Text extract -
But Ages is a complete, self-contained work. In many ways it is a culmination of Feather's broodings and earlier studies, a direct confrontation of what is likely the most frightening aspect of being human. That someday one will not be here again in this life is the most chilling thing of all. Feather does not spend undue time on Ages in the depths of the metaphysics of life and death, but she does indeed tackle it on her soaringly beautiful "Perugia," a song she wrote for her father Leonard. The man who had looked up at his daughter Lorraine as he lay dying was known to jazz readers and historians as the chronicler of the Jazz Age, but he was simply her loving father, the man who had held her in his arms in her infancy. There is nothing complicated about the emotions of the piece, with lyrics written for Russell Ferrante's haunting interpretation of Felix Mendelssohn's "Venetianisches Gondellied."

I told you what was fading fast,
Was not, and had never been, you.
You met my gaze, and smiled at last,
Because you adored me,
Because you believed it was true.


Perhaps even more than one's own death, the idea that one might never again see a loved one is the most excruciating pain of all. Feather's emotional bravery in writing and performing this intensely personal song, accompanied by Ferrante's sensitive playing, can be a breathtaking catharsis for anyone who has ever lost a parent.

"This album has the most ballads of any I've done. Radio tends to play the more jokey tunes, which I understand because most of the femme jazz singers do not do that and it mixes things up programming-wise.

"People often assume that every lyric is autobiographical. Almost all of my songs are a mixture of things that happened to me, things that happened to friends of mine, stories I've heard or read, and simple flights of fancy or gross exaggeration. It does please me when someone gets what I was going for in a song, especially when it's not spelled out. I've written some sarcastic lyrics over the years, a couple that never saw the light of day and rightly so. I don't mind being bitchy now and then but there's too much seething hostility in the world."

And the multilayered aspects of the lyrics which sometimes reverberate and resonate like lines from Emily Dickinson?

"I don't set out to accomplish it, but discover things as I go along. I came across Bela Fleck's 'Circus of Regrets' and fell in love with it. In the case of that song, I found a title I liked ['Peculiar Universe'], that felt right with the first line, and it seemed to unwind from there.

"I wrote two verses of lyrics, recorded over the original in Tony's and my little home studio, and sent it to Béla and he approved. When I asked Russ to arrange it he told me he had to stop the recording a few times to determine what time signature it was in—I see three of them on his chart—as I sang along I had no idea and still can't tell. He also asked me what on earth possessed me to think of putting words to such a piece! He liked the concept though. I asked if he would write some kind of intro. With a great musician/arranger you can make a request that vague and then when you get to the session it's a swell surprise. I thought what he did with Warren Luening's trumpet was so evocative.

Aim -
Duplicate the stretch of the album-review text from "Perhaps even more" through "things up programming-wise." word for word.

Data excerpt -
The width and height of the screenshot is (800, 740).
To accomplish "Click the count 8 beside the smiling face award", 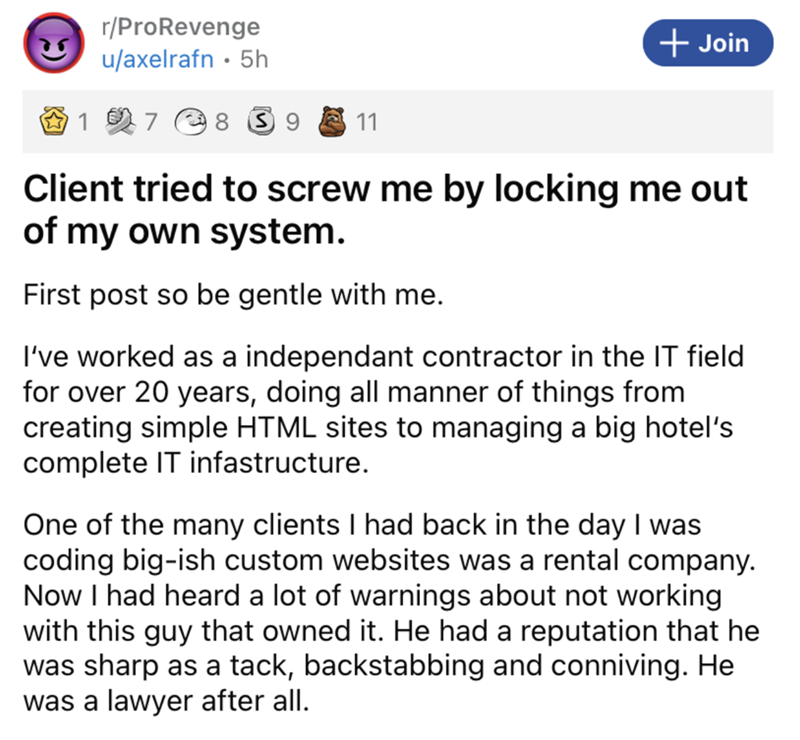I will coord(222,123).
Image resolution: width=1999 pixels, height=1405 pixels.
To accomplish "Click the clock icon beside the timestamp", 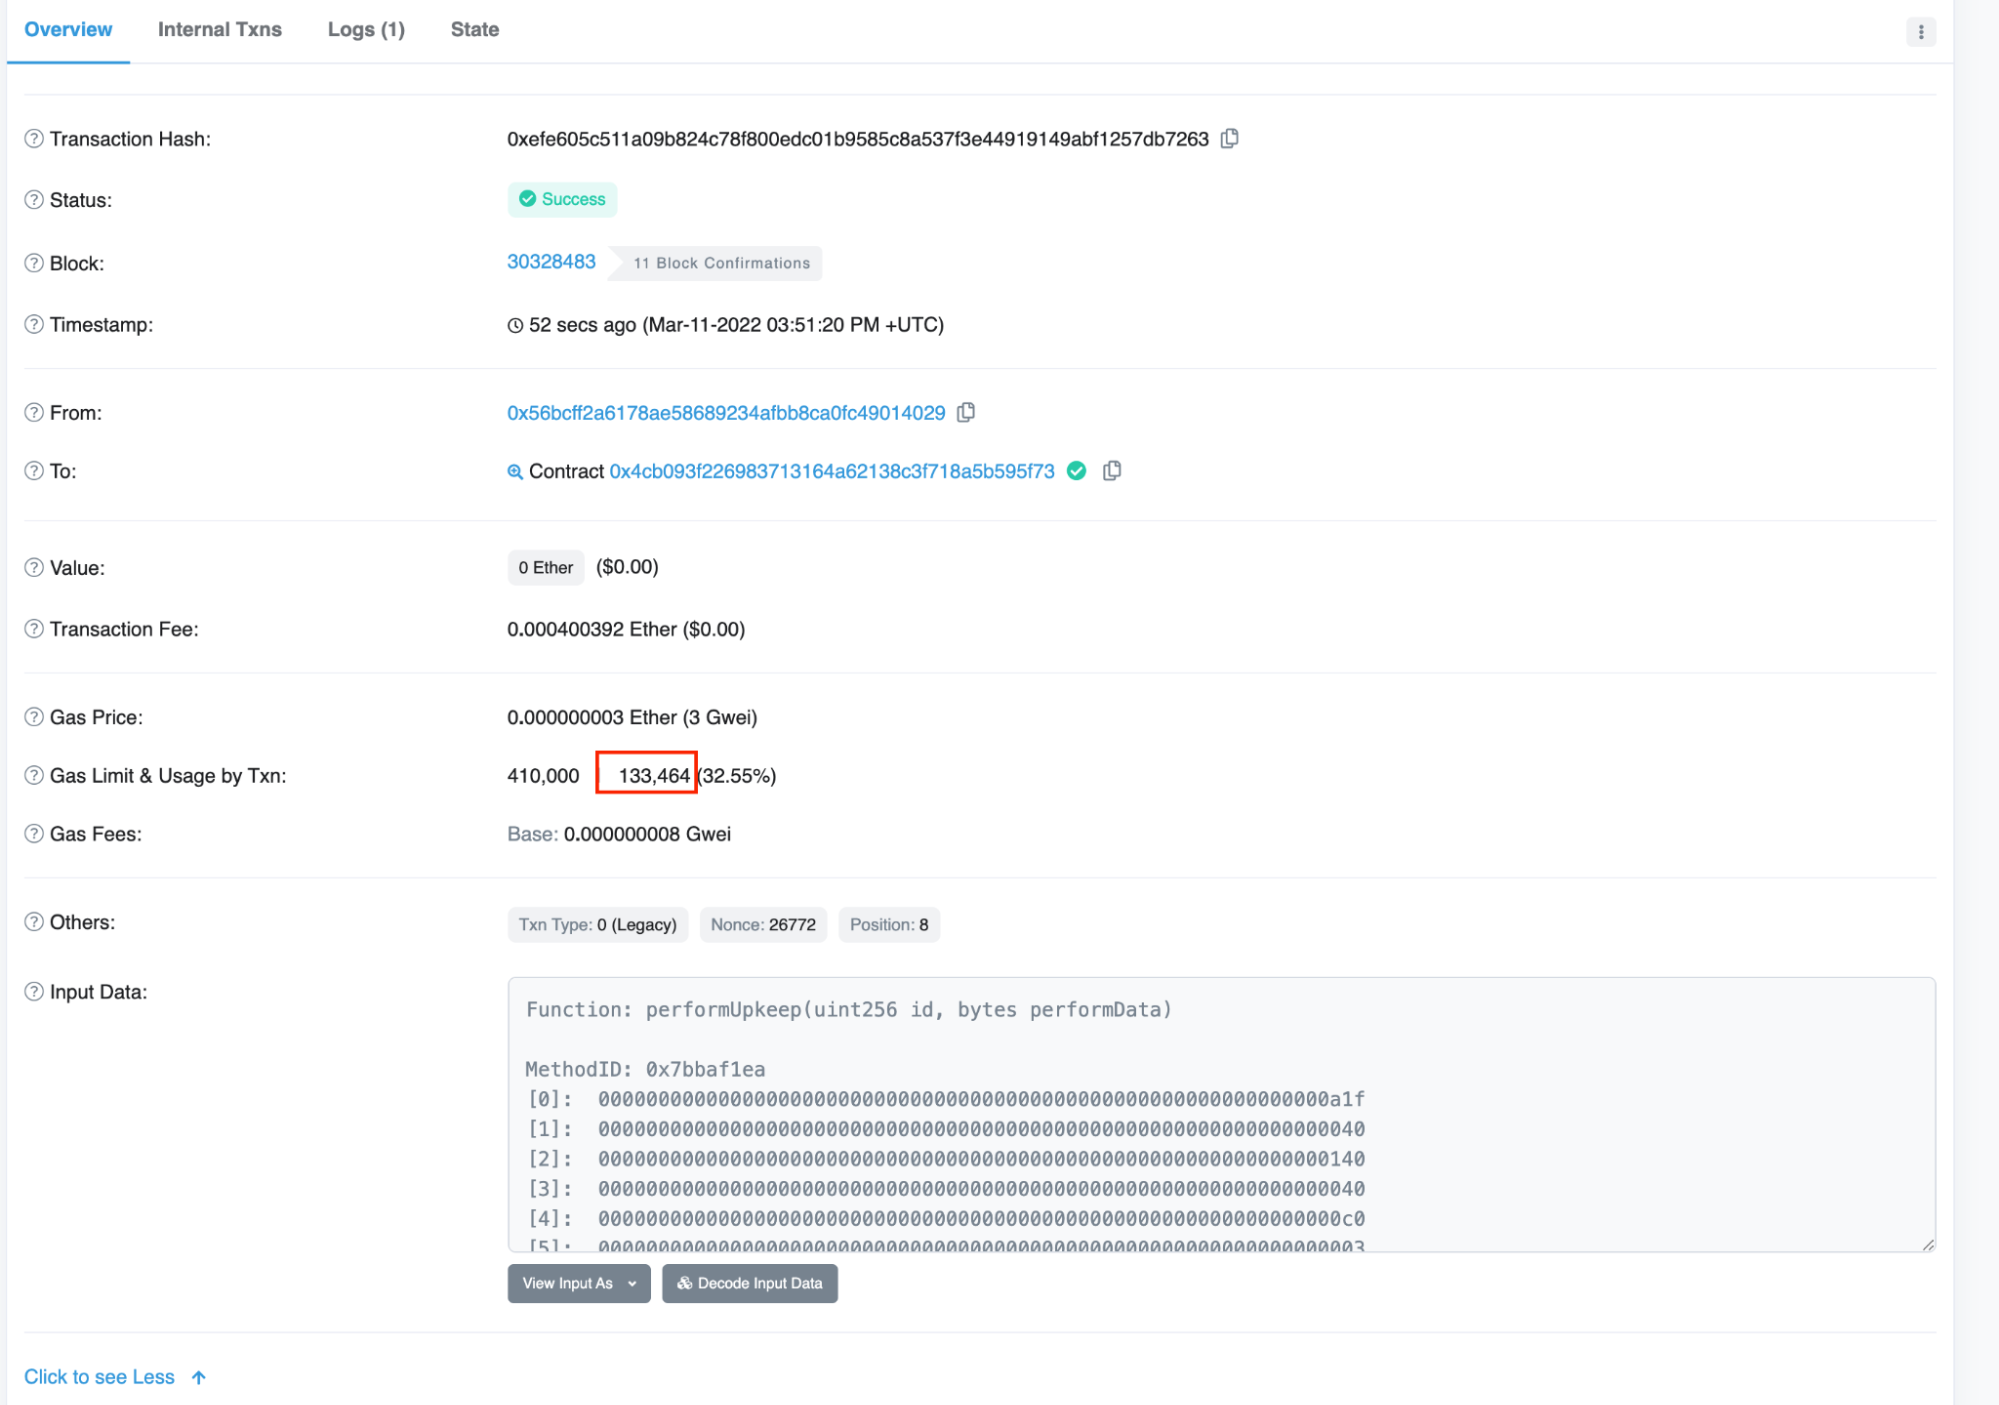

Complete output -
Perhaps even more than one's own death, the idea that one might never again see a loved one is the most excruciating pain of all. Feather's emotional bravery in writing and performing this intensely personal song, accompanied by Ferrante's sensitive playing, can be a breathtaking catharsis for anyone who has ever lost a parent.

"This album has the most ballads of any I've done. Radio tends to play the more jokey tunes, which I understand because most of the femme jazz singers do not do that and it mixes things up programming-wise.